- Work to complete:
Reproduce only the lines that begin at the line with "Task: Collapse the" and run to the end of the entries; omit every picture.

Data extracted from a collection
□ □ □ □
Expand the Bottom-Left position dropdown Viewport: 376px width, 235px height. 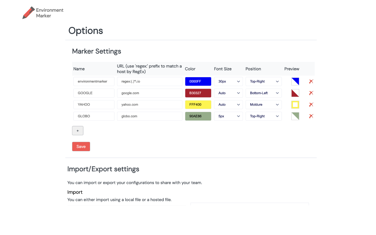[x=263, y=93]
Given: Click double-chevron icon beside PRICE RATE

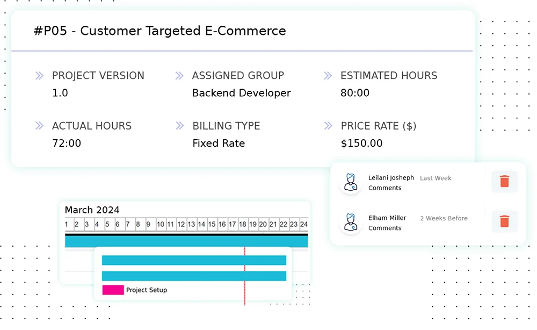Looking at the screenshot, I should 328,126.
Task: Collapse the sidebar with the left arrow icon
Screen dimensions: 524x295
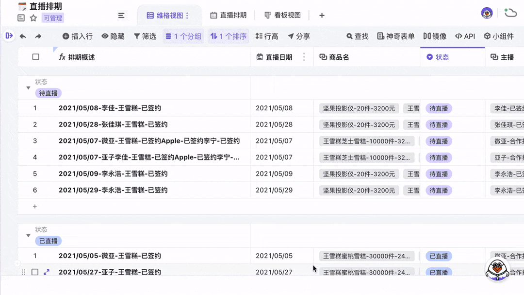Action: tap(9, 36)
□ □ □ □
- Response to this task:
Task: Collapse the sidebar with the left arrow icon
Screen dimensions: 524x295
Action: tap(9, 36)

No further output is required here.